Манижа бросила на него настороженный взгляд.

– Ты не захочешь слышать эту историю. Если я и скрыла от тебя некоторые детали, то только ради твоего же блага.

Прежде Дара, возможно, и поверил бы ее словам. Возможно, даже принял бы их за сочувствие.

Не в этот раз.

– Я неотступно следовал за тобой, убивал ради тебя и ничего не просил взамен, – его била дрожь. – Я хожу среди вас, но я не один из вас. Я не такой, как другие освобожденные джинны. Я не могу вспомнить годы, проведенные в рабстве, а это целые столетия – столетия – моей жизни. Я хочу понять почему. Хочу понять как. Я имею на это право.

Манижа смотрела на него, не отрывая взгляда. Пламя факелов отражалось в ее глазах, но сама она ничем не выдавала своих мыслей.

Поэтому Дара так удивился, когда она отложила его реликт, села на стол и повела рассказ.

– Мы нашли твое кольцо, когда были детьми. Мы трое: Каве, Рустам и я. Во время очередной нашей вылазки мы набрели на останки человеческого каравана. Мы были совсем юны, и все это казалось нам ужасно интересным: мы никогда не подбирались к людям так близко, даже если от людей там остались лишь кости и какие-то сгнившие вещи. Трупы их были разбросаны, расчленены. А на одной отрубленной руке красовалось кольцо.

Даре и так уже стало не по себе – караван с убитыми людьми, пожалуй, слишком уместное начало для его истории.

– Мое кольцо?

– Твое кольцо. Магия, исходящая от него… любой Нахид понял бы, что это сосуд раба. Есть один способ заглянуть в сны раба, запертого внутри, и когда я заглянула в твои… Я сразу догадалась, кто ты. Твой гнев, твое отчаяние… воспоминания о Кви-Цзы и походе против Зейди аль-Кахтани… ты не мог быть никем иным, кроме как великим Дараявахаушем, последним Афшином.

Она выглядела потерянной в воспоминаниях, но ее слова лишь укрепили дурные предчувствия Дары.

– И тебя не удивило, что последние Нахиды совершенно случайно наткнулись на последнего Афшина?

– Мы были детьми, Дараявахауш. Нам все казалось сказкой. Взрослые вокруг нас всегда так роптали перед джиннами, покорялись им. Поэтому мы привезли кольцо в Дэвабад, спрятав его под одеждой, и попытались выяснить правду о том, что с тобой случилось.

– Неужели никто из моих последователей не оставил докладов?

Манижа покачала головой:

– Если твои последователи что-то и знали, то молчали об этом. Тех, кто не был казнен после провала восстания, вернули в Дэвабад и щедро вознаградили.

Ах да, знатные дома дэвов и знакомые имена. Уязвленный, Дара продолжал:

– Но если записей о моем порабощении не было и не было надежды на реликт…
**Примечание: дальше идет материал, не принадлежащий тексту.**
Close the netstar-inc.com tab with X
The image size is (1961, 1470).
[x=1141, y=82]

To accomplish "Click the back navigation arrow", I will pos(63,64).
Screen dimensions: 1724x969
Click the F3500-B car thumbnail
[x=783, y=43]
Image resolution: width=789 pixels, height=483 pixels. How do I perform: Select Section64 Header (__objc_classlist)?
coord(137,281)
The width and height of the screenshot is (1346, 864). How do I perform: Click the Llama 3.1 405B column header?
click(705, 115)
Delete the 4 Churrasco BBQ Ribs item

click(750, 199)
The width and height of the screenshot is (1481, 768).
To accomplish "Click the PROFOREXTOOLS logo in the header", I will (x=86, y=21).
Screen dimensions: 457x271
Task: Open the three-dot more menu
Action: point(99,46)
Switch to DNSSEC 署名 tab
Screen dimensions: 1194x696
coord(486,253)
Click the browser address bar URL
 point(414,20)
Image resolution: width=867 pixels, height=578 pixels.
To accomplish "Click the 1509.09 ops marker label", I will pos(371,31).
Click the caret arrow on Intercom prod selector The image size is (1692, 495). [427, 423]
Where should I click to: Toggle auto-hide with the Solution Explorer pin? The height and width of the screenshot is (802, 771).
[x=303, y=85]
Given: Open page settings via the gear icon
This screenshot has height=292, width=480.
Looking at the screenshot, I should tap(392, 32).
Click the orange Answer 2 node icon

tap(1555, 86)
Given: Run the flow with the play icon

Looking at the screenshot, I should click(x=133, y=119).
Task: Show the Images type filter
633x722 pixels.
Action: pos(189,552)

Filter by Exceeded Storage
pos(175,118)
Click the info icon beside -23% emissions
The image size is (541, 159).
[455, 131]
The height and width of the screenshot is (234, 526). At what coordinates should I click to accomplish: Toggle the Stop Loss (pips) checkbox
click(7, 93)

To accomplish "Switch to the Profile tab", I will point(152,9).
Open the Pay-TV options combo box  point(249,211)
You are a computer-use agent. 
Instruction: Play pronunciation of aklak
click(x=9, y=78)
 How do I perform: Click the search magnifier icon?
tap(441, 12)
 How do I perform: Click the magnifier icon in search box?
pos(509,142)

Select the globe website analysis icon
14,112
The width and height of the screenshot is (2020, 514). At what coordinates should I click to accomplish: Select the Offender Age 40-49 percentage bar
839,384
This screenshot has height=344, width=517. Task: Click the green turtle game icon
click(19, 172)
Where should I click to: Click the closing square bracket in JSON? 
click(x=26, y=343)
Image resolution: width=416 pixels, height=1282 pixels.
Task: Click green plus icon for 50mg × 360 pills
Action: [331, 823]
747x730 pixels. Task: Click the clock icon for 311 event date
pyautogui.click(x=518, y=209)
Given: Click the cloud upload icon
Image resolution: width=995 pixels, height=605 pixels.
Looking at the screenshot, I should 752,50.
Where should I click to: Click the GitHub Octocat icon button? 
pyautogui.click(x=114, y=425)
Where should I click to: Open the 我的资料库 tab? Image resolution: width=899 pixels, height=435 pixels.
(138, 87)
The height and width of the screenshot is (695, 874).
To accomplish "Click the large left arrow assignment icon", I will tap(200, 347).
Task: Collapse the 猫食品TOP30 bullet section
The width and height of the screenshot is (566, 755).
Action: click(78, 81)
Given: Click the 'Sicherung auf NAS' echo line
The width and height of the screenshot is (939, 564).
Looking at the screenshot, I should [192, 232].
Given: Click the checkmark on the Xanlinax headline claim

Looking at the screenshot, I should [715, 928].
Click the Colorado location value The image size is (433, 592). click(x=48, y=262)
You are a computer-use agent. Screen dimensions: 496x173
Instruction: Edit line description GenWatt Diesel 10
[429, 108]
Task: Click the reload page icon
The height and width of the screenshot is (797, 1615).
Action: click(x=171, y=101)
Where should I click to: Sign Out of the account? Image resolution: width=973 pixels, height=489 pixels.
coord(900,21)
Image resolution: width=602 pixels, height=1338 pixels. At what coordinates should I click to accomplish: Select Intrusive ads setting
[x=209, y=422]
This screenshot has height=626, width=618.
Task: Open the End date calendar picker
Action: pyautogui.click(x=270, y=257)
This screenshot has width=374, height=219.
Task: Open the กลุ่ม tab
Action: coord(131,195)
– Значит, мы должны были найти другой способ. Мы с Рустамом перепробовали… всё. Шли годы. Десятилетия. Все новые виды магии, с которыми мы сталкивались, – чары, зелья, заклинания… безумные эксперименты, которые привели бы в ужас наших предков.

Даре стало противно.

– Эксперименты?

– Мы были на грани отчаяния. Казалось, словно кто-то жестоко подшутил над нами. Оказаться так близко к тому, кто мог стать нашим спасителем, и не уметь преодолеть эту последнюю пропасть. Десятилетия, Дара. У меня на глазах давили мой народ, избивали моего брата, Гасан склонял меня выйти за него замуж… а я закрывала глаза и видела древнего воина, знавшего самых могущественных из моих предков, восстающим из пепла, чтобы все исправить.

Дара запустил руку в волосы, не в силах судить ее.

– И какой же… эксперимент, – выдавил он, повторяя это слово с плохо скрываемым отвращением, – стал тем, который в конечном итоге сработал?

Она встала со стола.

– Мы много читали об истории нашей семьи, о происхождении нашей магии, обо всех чудесах, на которые якобы способна наша кровь – и сама наша жизнь. – Манижа потрогала пальцем его амулет. – В некоторых историях говорится о Нахидах, которые гибли на поле брани, а их жизненные соки возвращали к жизни всех, павших вокруг них.